Population (2022-12-31)
- • Total: 51
- • Density: 15/km^{2} (39/sq mi)
- Time zone: UTC+01:00 (CET)
- • Summer (DST): UTC+02:00 (CEST)
- Postal codes: 54411
- Dialling codes: 06504
- Vehicle registration: WIL
- Website: www.rorodt.de

= Rorodt =

Rorodt is an Ortsgemeinde – a municipality belonging to a Verbandsgemeinde, a kind of collective municipality – in the Bernkastel-Wittlich district in Rhineland-Palatinate, Germany.

== Geography ==

The municipality lies in the Hunsrück and belongs to the Verbandsgemeinde of Thalfang am Erbeskopf, whose seat is in the municipality of Thalfang.

== History ==

In 1136, Rorodt had its first documentary mention as Roveroth.

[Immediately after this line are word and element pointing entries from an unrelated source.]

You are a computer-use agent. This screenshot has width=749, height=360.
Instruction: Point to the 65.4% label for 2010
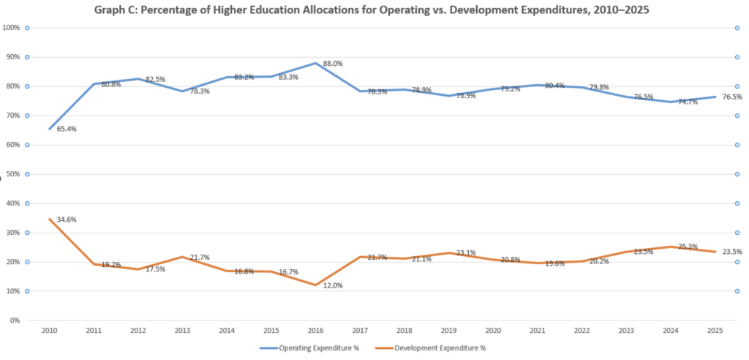(67, 129)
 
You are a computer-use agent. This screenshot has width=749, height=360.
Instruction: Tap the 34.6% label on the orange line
(67, 220)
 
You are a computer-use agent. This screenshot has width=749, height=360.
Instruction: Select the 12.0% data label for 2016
(334, 285)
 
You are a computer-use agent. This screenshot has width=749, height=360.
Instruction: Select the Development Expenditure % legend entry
(437, 348)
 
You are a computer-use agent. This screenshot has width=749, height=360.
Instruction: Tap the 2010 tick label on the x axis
(49, 331)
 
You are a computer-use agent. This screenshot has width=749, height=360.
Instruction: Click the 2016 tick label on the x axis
(315, 331)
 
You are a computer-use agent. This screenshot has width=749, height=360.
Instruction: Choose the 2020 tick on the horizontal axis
(493, 331)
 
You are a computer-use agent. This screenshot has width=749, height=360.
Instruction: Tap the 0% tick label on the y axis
(14, 320)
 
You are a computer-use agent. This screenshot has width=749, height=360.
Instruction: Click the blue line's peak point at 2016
(315, 63)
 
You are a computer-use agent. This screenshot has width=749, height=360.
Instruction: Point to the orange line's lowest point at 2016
(315, 285)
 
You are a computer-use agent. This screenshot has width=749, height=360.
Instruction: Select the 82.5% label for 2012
(156, 79)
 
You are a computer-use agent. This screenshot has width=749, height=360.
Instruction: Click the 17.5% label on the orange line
(156, 269)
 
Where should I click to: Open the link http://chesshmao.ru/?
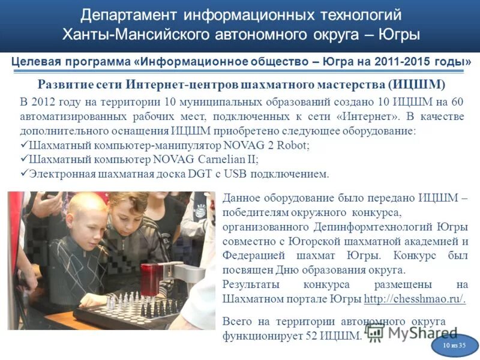pyautogui.click(x=415, y=299)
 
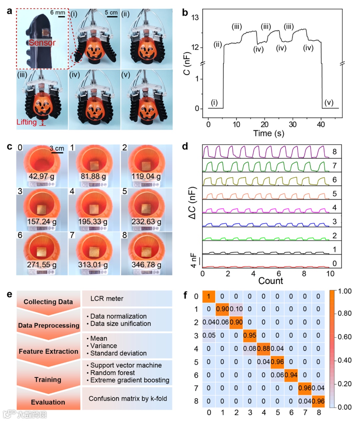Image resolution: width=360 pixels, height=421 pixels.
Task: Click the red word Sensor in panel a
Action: (x=42, y=43)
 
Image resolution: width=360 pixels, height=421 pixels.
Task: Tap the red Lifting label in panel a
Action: (x=27, y=122)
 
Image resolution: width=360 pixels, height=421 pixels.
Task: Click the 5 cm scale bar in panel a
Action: (x=111, y=13)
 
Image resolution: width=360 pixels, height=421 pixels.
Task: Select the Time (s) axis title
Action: (x=269, y=134)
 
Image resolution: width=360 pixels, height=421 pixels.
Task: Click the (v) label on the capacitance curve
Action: (x=329, y=102)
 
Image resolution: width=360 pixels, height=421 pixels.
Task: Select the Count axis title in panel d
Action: (x=271, y=281)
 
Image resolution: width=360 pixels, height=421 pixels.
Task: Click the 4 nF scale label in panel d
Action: (x=194, y=260)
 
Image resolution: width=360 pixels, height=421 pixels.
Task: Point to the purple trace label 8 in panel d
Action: (x=334, y=152)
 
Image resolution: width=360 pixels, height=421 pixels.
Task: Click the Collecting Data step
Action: (x=48, y=302)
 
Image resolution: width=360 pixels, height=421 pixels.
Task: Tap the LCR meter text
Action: (x=107, y=299)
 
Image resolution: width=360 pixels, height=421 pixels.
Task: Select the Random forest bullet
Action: (x=112, y=373)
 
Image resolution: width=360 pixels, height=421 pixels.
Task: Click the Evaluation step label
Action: (x=48, y=402)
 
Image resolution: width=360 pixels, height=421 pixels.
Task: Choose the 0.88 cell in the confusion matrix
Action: (x=264, y=348)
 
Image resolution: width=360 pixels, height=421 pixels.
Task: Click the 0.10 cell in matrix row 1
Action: (x=236, y=309)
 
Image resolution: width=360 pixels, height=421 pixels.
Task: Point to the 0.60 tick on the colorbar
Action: (x=345, y=337)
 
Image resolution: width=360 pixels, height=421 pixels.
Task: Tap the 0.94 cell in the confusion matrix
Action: (x=291, y=375)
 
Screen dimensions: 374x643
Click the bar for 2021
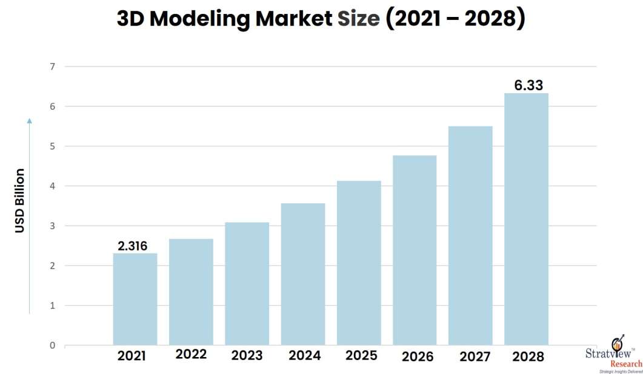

Rorodt belonged until Secularization to the Archbishopric of Trier and was part of the Mark Thalfang, a territory roughly corresponding to today's Verbandsgemeinde. After French rule ended, the village passed in 1814 to the Kingdom of Prussia. Since 1947, it has been part of the then newly founded state of Rhineland-Palatinate.

== Politics ==

The municipal council is made up of 6 council members (who were elected by majority vote proportional representation at the municipal election held on 7 June 2009) with the honorary mayor as chairman.